MATERIAL PROVIDED:
+ + +
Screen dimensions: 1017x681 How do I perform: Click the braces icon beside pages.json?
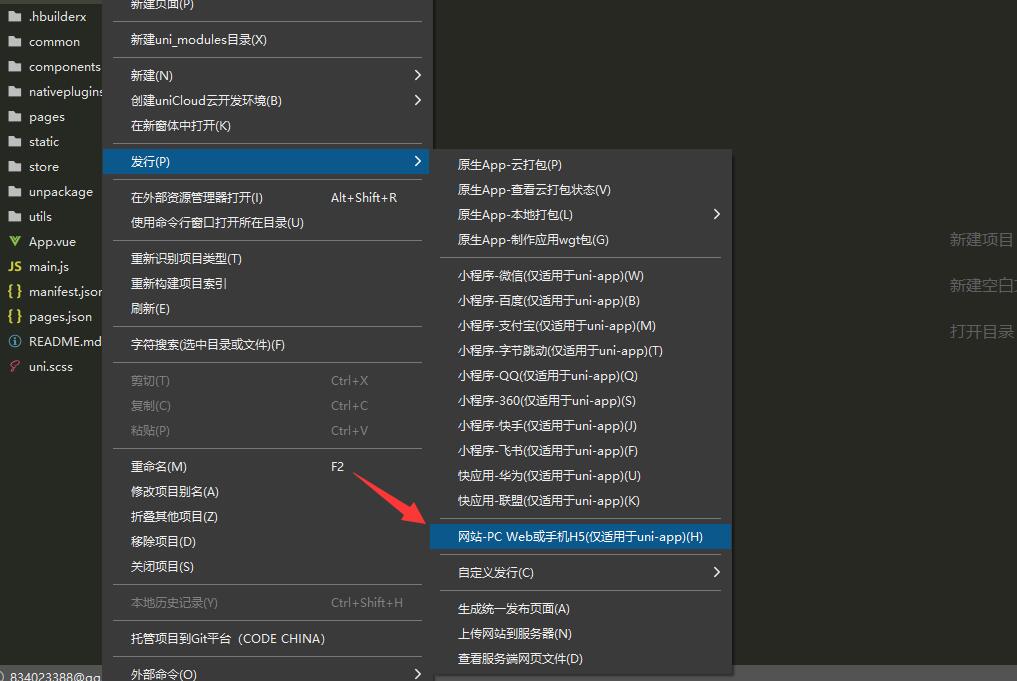pyautogui.click(x=14, y=317)
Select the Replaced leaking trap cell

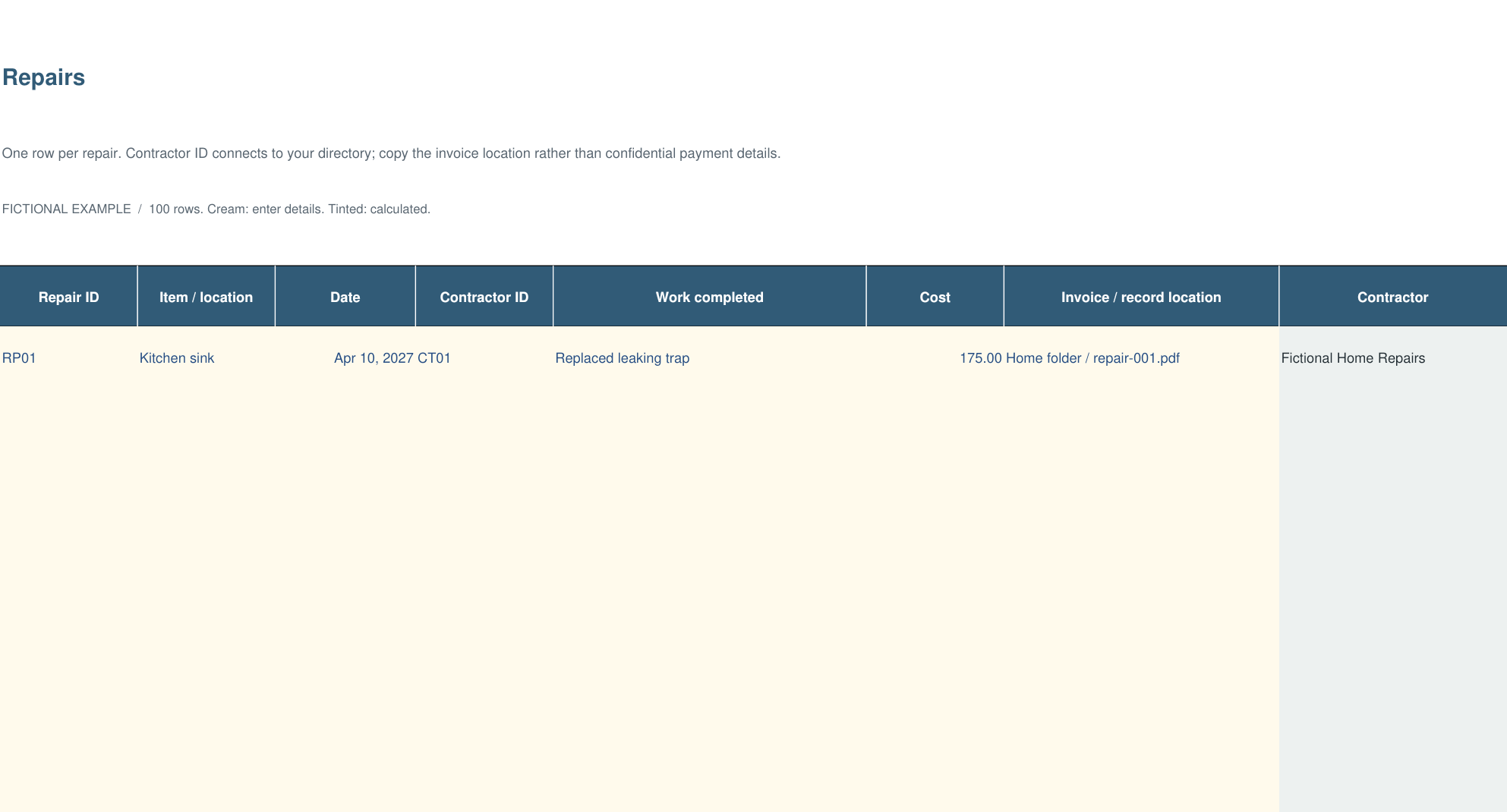(x=709, y=358)
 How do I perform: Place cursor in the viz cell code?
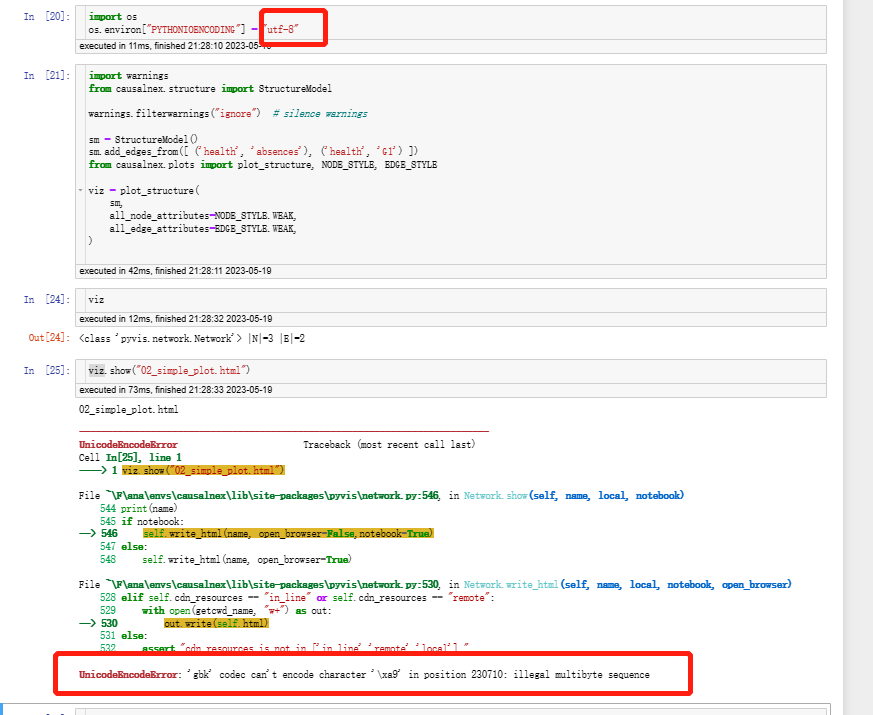[96, 299]
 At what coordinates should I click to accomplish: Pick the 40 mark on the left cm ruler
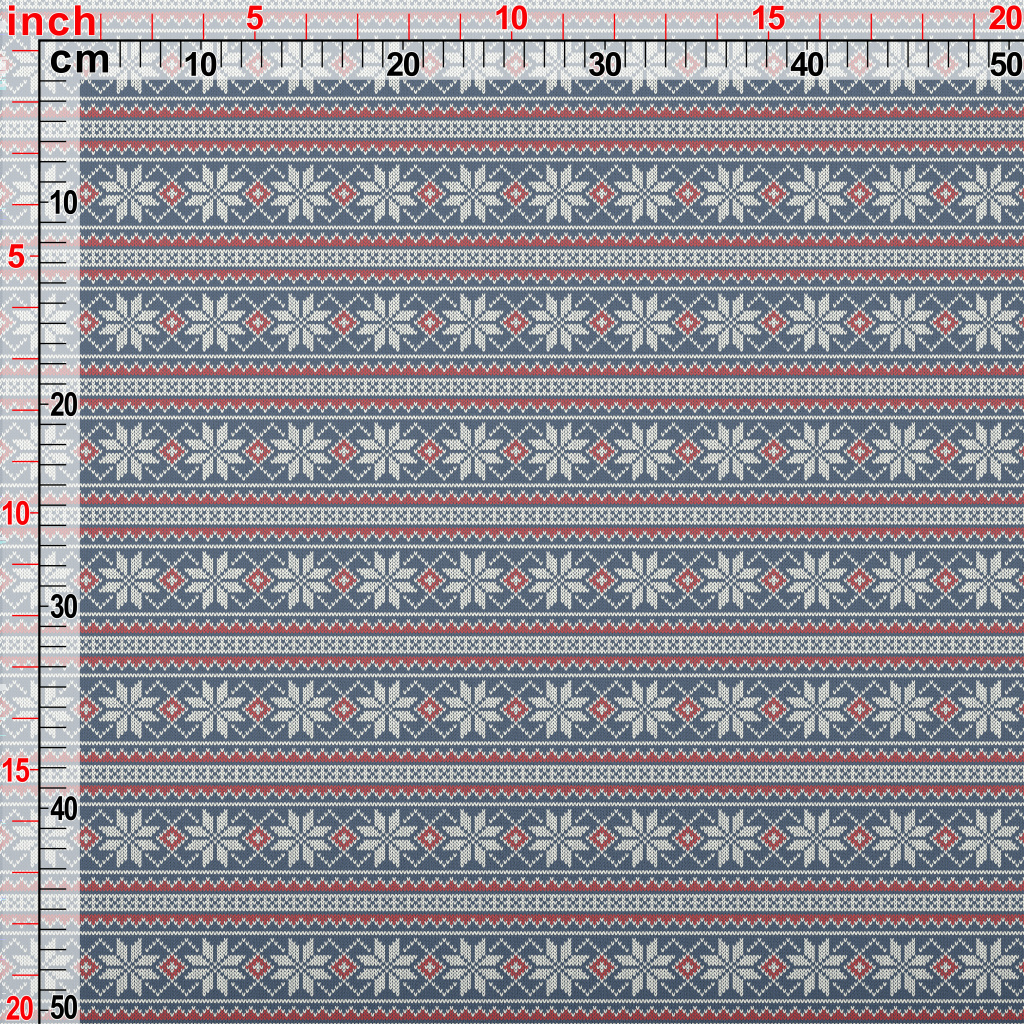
+ + +
Write out all the lines of the records again, requests included, and scale every coordinate in the answers by 1.6, rounding to whole numbers with halves rounded up. Numbers in the requests stay as they are, and the pictures are left out.

SOLUTION TO THE EXERCISE:
Screen dimensions: 1017x681 How do I perform: Click the braces icon beside pages.json?
pyautogui.click(x=22, y=507)
Select the Replaced leaking trap cell

(x=1134, y=573)
 How do I perform: Place cursor in the viz cell code?
[154, 478]
 At what coordinates should I click to accomplish: Pick the 40 mark on the left cm ruler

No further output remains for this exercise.